América Latina y el Caribe poseen un potencial hídrico significativo, concentrando cerca del 30% del agua dulce del planeta. Sin embargo, la realidad es que 232 millones de personas, aproximadamente el 35% de la población de la región, viven en áreas con estrés hídrico. Este fenómeno se agrava por la creciente frecuencia de sequías e inundaciones, que entre 2020 y 2025 generaron pérdidas económicas de 20 mil millones de dólares, cuadruplicando el promedio de las dos décadas anteriores. La situación se vuelve crítica, ya que las sequías están afectando la seguridad alimentaria y la estabilidad económica de varios países, incluyendo a Argentina y Brasil, donde la agricultura es un pilar fundamental de la economía.
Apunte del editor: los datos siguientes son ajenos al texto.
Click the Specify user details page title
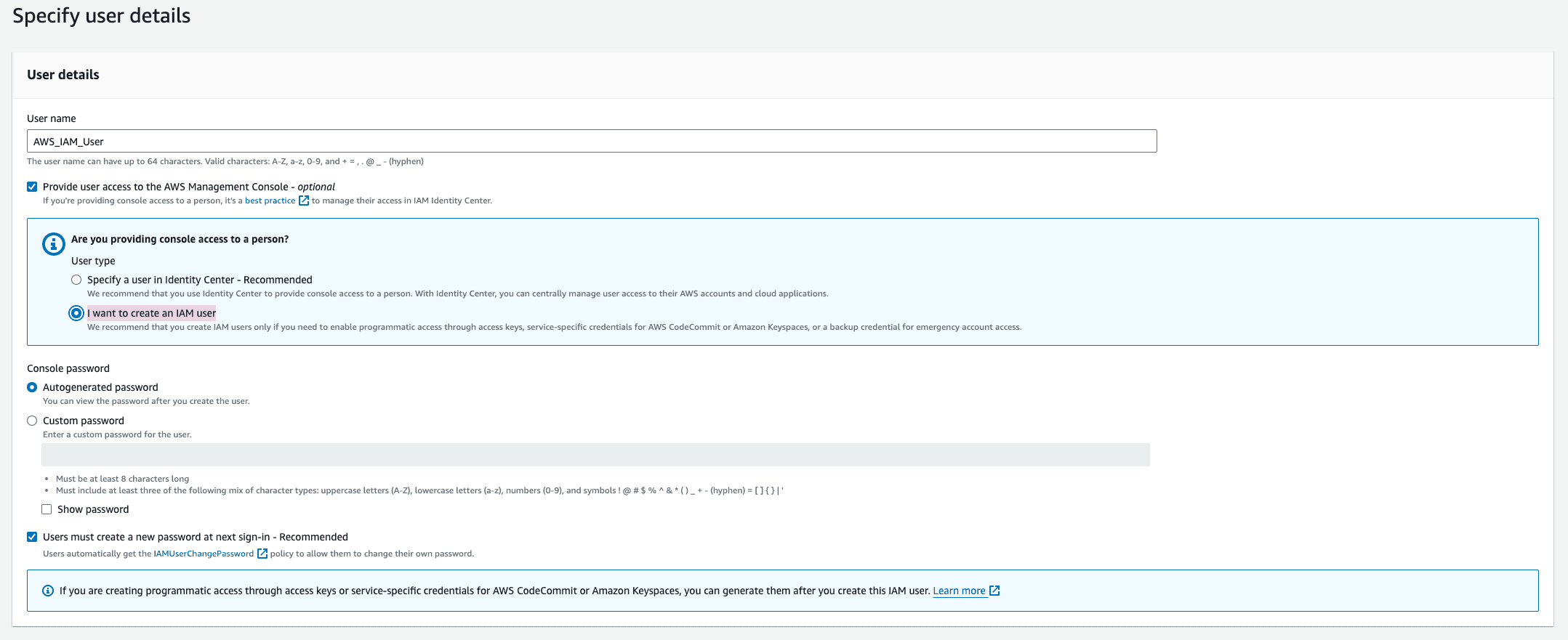 pos(102,16)
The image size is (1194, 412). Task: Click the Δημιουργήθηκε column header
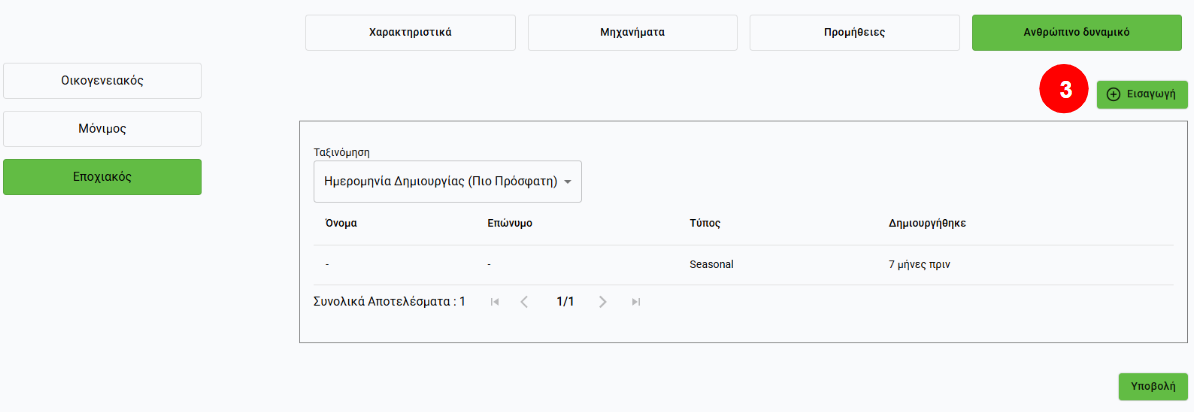(926, 223)
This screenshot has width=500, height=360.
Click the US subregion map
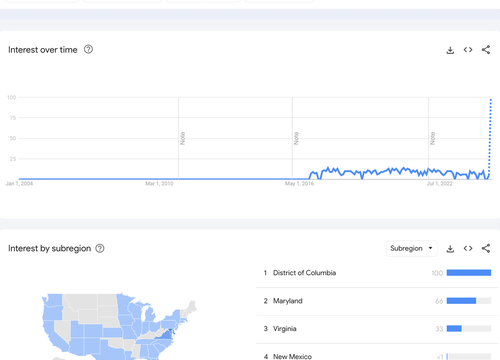[x=119, y=327]
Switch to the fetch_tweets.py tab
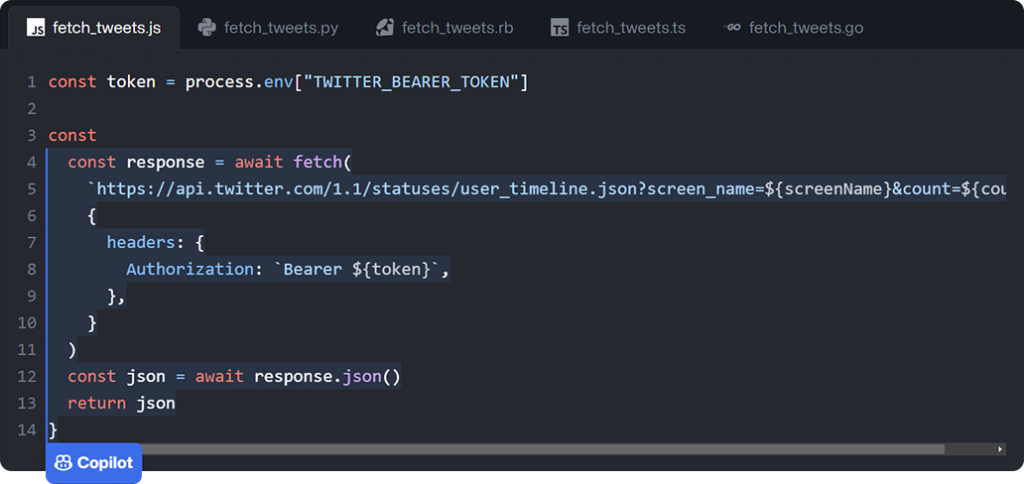Image resolution: width=1024 pixels, height=484 pixels. pyautogui.click(x=281, y=28)
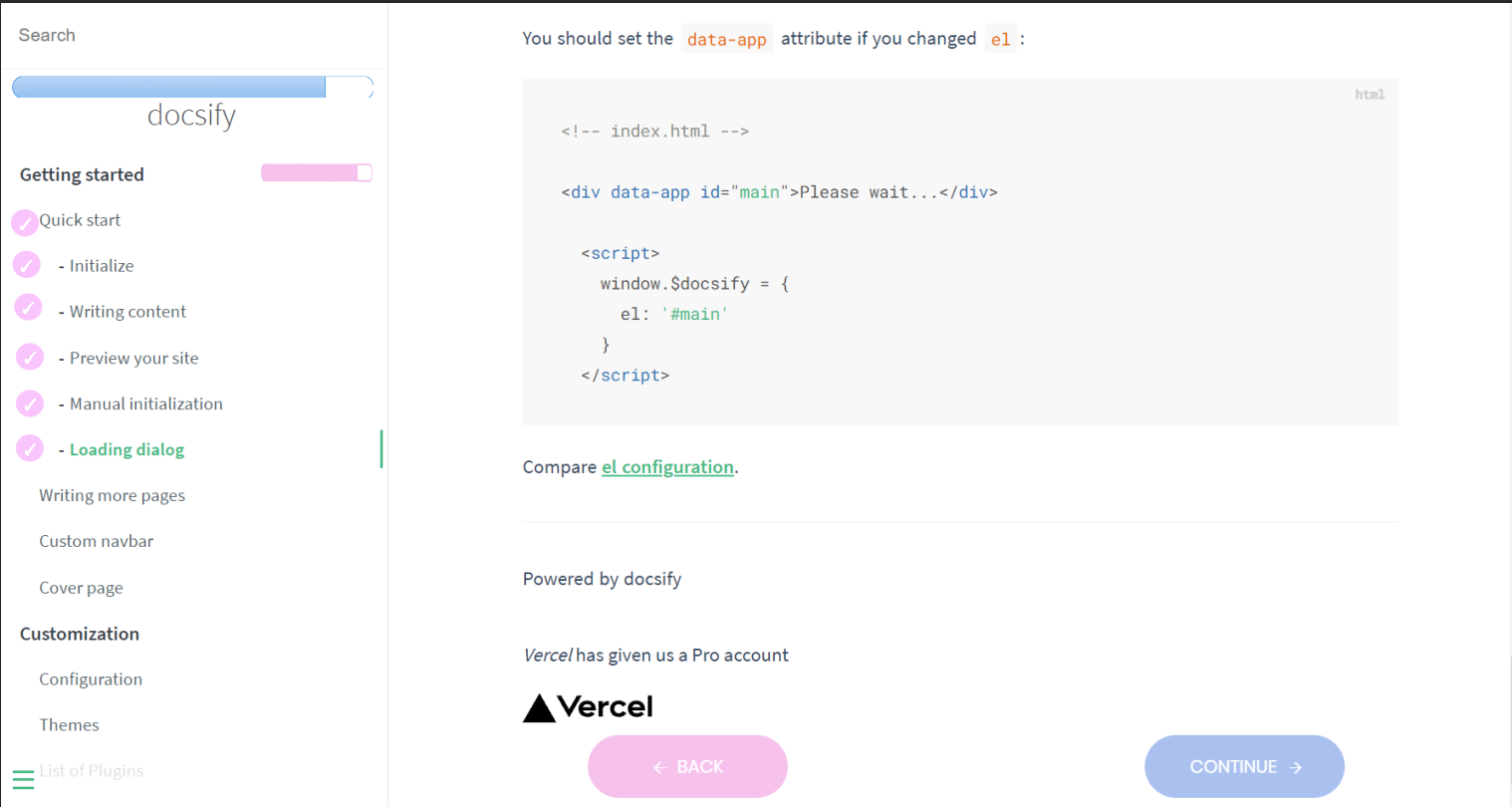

El contexto global también refleja una creciente presión sobre los recursos hídricos. A nivel mundial, tres de cada cuatro personas residen en países con inseguridad hídrica, lo que resalta la necesidad urgente de optimizar la gestión del agua. En América Latina, aunque existen abundantes recursos hídricos, la mala gestión y la falta de infraestructura adecuada han llevado a que más de 145 millones de personas no tengan acceso a agua potable segura. Este problema se ve exacerbado por el hecho de que el 55% del agua utilizada se descarga sin tratamiento, lo que reduce la disponibilidad de agua limpia y afecta la salud pública y el desarrollo humano.
La situación en Perú es un reflejo de estos desafíos. Con cerca de 17 millones de personas sin acceso a agua potable segura y 12 millones de habitantes urbanos que carecen de tratamiento de aguas residuales, el país enfrenta una crisis estructural en la gestión del agua. Esta problemática no solo afecta la calidad de vida de los ciudadanos, sino que también impacta en la productividad económica y en el desarrollo sostenible de la región. La falta de políticas efectivas y de inversión en infraestructura adecuada ha llevado a que muchos países de la región no puedan aprovechar su potencial hídrico para impulsar un crecimiento inclusivo y sostenible.
El compromiso de la CAF (Banco de Desarrollo de América Latina y el Caribe) de aprobar operaciones por USD 4 mil millones entre 2023 y 2026 es un paso positivo hacia la mejora de la gestión del agua en la región. Este financiamiento, que se complementa con asistencia técnica, busca fortalecer la gobernanza del agua y garantizar servicios sostenibles. Sin embargo, para que estas iniciativas sean efectivas, es crucial que los gobiernos implementen políticas de Estado que prioricen la seguridad hídrica y promuevan inversiones en infraestructura. La capacidad institucional también debe ser fortalecida para asegurar que los recursos se utilicen de manera eficiente y equitativa.
A futuro, es fundamental monitorear la implementación de estas políticas y el impacto de las inversiones en la gestión del agua. La Conferencia de Naciones Unidas sobre el Agua de 2023 destacó la importancia de anticipar riesgos y optimizar el uso del recurso hídrico. Con el cambio climático exacerbando las condiciones de estrés hídrico, la región debe actuar con rapidez para evitar que la crisis del agua se convierta en un obstáculo insuperable para el desarrollo económico y social. La próxima reunión de la CAF en 2026 será un momento clave para evaluar el progreso y ajustar las estrategias necesarias para asegurar un futuro sostenible para América Latina y el Caribe.